In DiCarlo v. Suffolk Construction Co., Inc. __ N.E.3d __, 2015 WL 10045032 (Mass. 2016), the Supreme Judicial Court of Massachusetts has held that the worker's comp lien does not extend to damages allocated to an employee's pain and suffering.

The SJC based its decision on  interpretation of the word "injury" in Mass. Gen. Laws ch. 152, §15, the statute allowing worker's comp insurers to recover "the gross sum received in payment for the injury." 

Tuesday, February 9, 2016

Massachusetts Appeals Court affirms surcharge despite unrebutted testimony

Commerce Insurance Company imposed a surcharge against its insured following a motor vehicle accident.  The insured appealed to the Board of Appeal on Motor Vehicle Liability Policies and Bonds.

The insured testified that he was driving 35 mph, 60 to 70 feet behind another vehicle.  The driver of the other vehicle stopped and simultaneously activated the left directional.  The insured braked but rear-ended the stopped vehicle.  

The Board found that the totality of the evidence supported the presumption set out in 211 C.M.R. §74.04 that the operator of a vehicle shall be presumed to be more than 50% at fault when operating a vehicle which is in collision with the rear section of another vehicle. 

The Superior Court affirmed the decision of the Board, and the insured appealed to the Massachusetts Appeals Court.  In Markuns v. Commerce Ins. Co., 2016 WL 392987 (Mass. App. Ct.) (unpublished) the insured argued that the judge erred in not concluding that the Board should have credited his testimony because it was unrebutted.

The court disagreed, holding that the Board is not bound to accept unrebutted testimony. 

Friday, February 5, 2016

Drone insurance

New England Cable News covers the ins and outs of it in this story.

Wednesday, February 3, 2016

U.S. District Court holds worker's comp carrier cannot intervene in third-party claim

Brian Goodrich brought a products liability case alleging that he was injured while using a machine in the course of his employment.  His worker's comp insurer, NorGuard, moved to intervene in the case, asserting that it has a subrogation interest in any potential damages recovered by Goodrich.
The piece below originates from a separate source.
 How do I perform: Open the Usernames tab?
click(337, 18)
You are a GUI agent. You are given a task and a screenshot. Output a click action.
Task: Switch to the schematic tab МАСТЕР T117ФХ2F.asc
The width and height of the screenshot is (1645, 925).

In Goodrich v. Cequent Performance Prods., Inc., 311 F.R.D. 22 (D. Mass. 2015), the United States District Court for the District of Massachusetts denied the motion to intervene. 

Fed. R. Civ. P. 24(a) allows a party to intervene if the party claims an interest relating to the property or transaction at issue.  However the rule has an exception if "existing parties adequately represent that interest." 

Mass. Gen. Laws ch. 152, §15 provides that sums recovered in a third-party claim where the worker's comp carrier has paid a claim for that same injury are for the benefit of the insurer up to the sum it paid.  The insurer has an opportunity to be heard on a motion for approval of any settlement of the claim. 

The statute also bars the insurer from bringing suit against a third party if the injured employee has already filed suit against that party.